Creating Airflow jobs using Cloudera Data Engineering

Learn about how to create Airflow jobs using Cloudera Data Engineering.

An Airflow job in Cloudera Data Engineering consists of an Airflow DAG file and various optional resources. Jobs can be run on demand or scheduled.

Create an Airflow DAG file in Python. Import the Cloudera Data Engineering operator and define the tasks and dependencies.
Here is a complete DAG file:
from dateutil import parser
from datetime import datetime, timedelta
from datetime import timezone
from airflow import DAG
from cloudera.airflow.providers.operators.cde import CdeRunJobOperator


default_args = {
    'owner': 'psherman',
    'retry_delay': timedelta(seconds=5),
    'depends_on_past': False,
    'start_date':datetime(2024, 2, 10, tz="UTC"),
}

example_dag = DAG(
    'airflow-pipeline-demo',
    default_args=default_args, 
    schedule_interval='@daily', 
    catchup=False, 
    is_paused_upon_creation=False
)

ingest_step1 = CdeRunJobOperator(
    connection_id='cde-vc01-dev',
    task_id='ingest',
    retries=3,
    dag=example_dag,
    job_name='etl-ingest-job'
)

prep_step2 = CdeRunJobOperator(
    task_id='data_prep',
    job_name='insurance-claims-job'
)


ingest_step1 >> prep_step2

Here are some examples of things you can define in the DAG file:

CDE Run Job Operator
Use CdeRunJobOperator to specify a Cloudera Data Engineering job to run. This job must already exist in the virtual cluster specified by the connection_id. If no connection_id is specified, Cloudera Data Engineering looks for the job in the virtual cluster where the Airflow job runs.
from cloudera.airflow.providers.operators.cde import CdeRunJobOperator
...
ingest_step1 = CdeRunJobOperator(
    connection_id='cde-vc01-dev',
    task_id='ingest',
    retries=3,
    dag=example_dag,
    job_name='etl-ingest-job'
)
Email Alerts
Add the following parameters to the DAG default_args to send email alerts for job failures or missed service-level agreements or both.
'email_on_failure': True,
'email': 'abc@example.com',
'email_on_retry': True,
'sla': timedelta(seconds=30)                
Task dependencies
After you have defined the tasks, specify the dependencies as follows:
ingest_step1 >> prep_step2

For more information on task dependencies, see Task Dependencies in the Apache Airflow documentation.
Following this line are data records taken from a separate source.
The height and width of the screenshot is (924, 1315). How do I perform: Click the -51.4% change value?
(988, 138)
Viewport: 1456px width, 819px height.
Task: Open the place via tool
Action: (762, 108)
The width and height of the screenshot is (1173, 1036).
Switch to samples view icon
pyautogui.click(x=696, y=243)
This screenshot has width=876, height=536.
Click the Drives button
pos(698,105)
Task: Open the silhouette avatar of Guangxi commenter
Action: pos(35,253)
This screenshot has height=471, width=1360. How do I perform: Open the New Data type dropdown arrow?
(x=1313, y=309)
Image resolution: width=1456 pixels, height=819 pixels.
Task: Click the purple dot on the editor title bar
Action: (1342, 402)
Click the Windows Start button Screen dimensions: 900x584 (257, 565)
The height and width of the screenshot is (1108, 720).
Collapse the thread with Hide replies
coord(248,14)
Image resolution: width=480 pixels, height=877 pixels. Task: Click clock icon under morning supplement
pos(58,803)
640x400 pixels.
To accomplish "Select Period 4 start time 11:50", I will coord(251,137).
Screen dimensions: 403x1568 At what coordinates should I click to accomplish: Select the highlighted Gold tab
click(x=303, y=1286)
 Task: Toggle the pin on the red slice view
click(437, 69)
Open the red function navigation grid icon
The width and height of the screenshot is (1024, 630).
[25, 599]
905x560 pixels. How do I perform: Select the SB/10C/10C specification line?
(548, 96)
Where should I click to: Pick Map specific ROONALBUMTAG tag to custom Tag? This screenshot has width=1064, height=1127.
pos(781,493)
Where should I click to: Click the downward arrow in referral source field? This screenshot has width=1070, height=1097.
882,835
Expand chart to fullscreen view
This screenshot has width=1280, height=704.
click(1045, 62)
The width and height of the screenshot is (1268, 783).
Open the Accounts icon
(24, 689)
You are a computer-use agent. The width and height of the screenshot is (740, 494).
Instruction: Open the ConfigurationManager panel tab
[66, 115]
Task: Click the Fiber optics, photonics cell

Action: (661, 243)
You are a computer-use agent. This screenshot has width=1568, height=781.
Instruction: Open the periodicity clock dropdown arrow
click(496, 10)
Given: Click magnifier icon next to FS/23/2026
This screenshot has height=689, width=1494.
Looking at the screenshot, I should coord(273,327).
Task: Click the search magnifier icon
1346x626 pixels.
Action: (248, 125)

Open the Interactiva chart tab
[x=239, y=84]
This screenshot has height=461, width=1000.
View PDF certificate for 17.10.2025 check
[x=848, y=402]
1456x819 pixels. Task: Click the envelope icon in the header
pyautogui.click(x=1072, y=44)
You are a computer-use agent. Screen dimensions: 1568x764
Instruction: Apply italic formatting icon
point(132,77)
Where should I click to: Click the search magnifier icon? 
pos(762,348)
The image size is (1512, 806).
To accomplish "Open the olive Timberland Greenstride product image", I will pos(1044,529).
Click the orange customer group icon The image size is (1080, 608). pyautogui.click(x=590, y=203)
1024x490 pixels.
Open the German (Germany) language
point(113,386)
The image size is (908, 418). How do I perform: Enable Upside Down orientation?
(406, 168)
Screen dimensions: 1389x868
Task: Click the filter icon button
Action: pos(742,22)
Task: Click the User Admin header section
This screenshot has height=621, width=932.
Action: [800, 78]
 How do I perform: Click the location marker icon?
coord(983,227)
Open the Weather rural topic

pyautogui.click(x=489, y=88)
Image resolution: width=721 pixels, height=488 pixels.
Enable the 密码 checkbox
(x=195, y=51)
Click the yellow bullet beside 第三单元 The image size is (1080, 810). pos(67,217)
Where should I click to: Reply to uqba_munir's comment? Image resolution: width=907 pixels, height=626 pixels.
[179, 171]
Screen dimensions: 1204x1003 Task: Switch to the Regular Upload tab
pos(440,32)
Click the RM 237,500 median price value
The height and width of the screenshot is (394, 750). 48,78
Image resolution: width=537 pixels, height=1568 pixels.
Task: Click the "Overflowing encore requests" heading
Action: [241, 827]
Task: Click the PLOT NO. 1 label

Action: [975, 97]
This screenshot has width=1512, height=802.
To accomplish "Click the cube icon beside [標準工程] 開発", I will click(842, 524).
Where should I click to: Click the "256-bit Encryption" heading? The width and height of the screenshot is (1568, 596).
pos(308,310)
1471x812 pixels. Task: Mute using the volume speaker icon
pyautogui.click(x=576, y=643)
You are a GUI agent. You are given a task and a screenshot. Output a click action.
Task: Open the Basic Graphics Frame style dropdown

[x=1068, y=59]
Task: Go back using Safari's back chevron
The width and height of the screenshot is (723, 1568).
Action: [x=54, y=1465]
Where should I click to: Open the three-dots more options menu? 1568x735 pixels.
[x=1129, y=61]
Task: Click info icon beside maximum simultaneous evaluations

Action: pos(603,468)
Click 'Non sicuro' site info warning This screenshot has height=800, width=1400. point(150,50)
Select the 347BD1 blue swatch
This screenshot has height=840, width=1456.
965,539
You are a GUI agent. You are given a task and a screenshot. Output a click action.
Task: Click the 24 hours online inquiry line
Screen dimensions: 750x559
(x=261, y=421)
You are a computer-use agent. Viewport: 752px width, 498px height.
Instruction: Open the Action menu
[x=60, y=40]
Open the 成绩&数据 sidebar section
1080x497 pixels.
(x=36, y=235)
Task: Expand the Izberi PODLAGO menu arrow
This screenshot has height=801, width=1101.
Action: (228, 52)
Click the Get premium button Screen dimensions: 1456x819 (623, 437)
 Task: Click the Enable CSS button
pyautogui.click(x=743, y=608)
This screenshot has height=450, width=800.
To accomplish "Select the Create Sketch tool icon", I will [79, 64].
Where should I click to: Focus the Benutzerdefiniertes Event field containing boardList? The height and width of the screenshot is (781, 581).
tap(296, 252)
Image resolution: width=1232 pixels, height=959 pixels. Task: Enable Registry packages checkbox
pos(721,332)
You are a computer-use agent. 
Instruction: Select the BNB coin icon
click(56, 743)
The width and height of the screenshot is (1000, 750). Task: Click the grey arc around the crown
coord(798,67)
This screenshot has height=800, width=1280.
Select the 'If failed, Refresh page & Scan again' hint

  1. In the Cloudera Management Console, click the Data Engineering tile and click Overview.
  2. In the Cloudera Data Engineering Services column, select the service that contains the virtual cluster that you want to create a job for.
  3. In the Virtual Clusters column, locate the virtual cluster that you want to use and click the View Jobs icon.
  4. In the left navigation menu, click Jobs.
  5. Click the Create Job button.
  6. Provide the Job Details:
    1. Select Airflow for the job type. The available fields on the user interface updates automatically.
    2. Specify the Name.
    3. Click the File option and select the way you want to provide the DAG file. Using the File option, you can do the following:
      • Upload the DAG file to a new resource.
      • Use the DAG file from a previously created resource.
      • Upload any other resources required for the job.

      For more information about the Editor, see Creating an Airflow DAG using the Pipeline UI.

  7. If you do not want to run the job immediately, click the Create and Run drop-down menu and then click Create. Otherwise, click Create and Run to run the job immediately.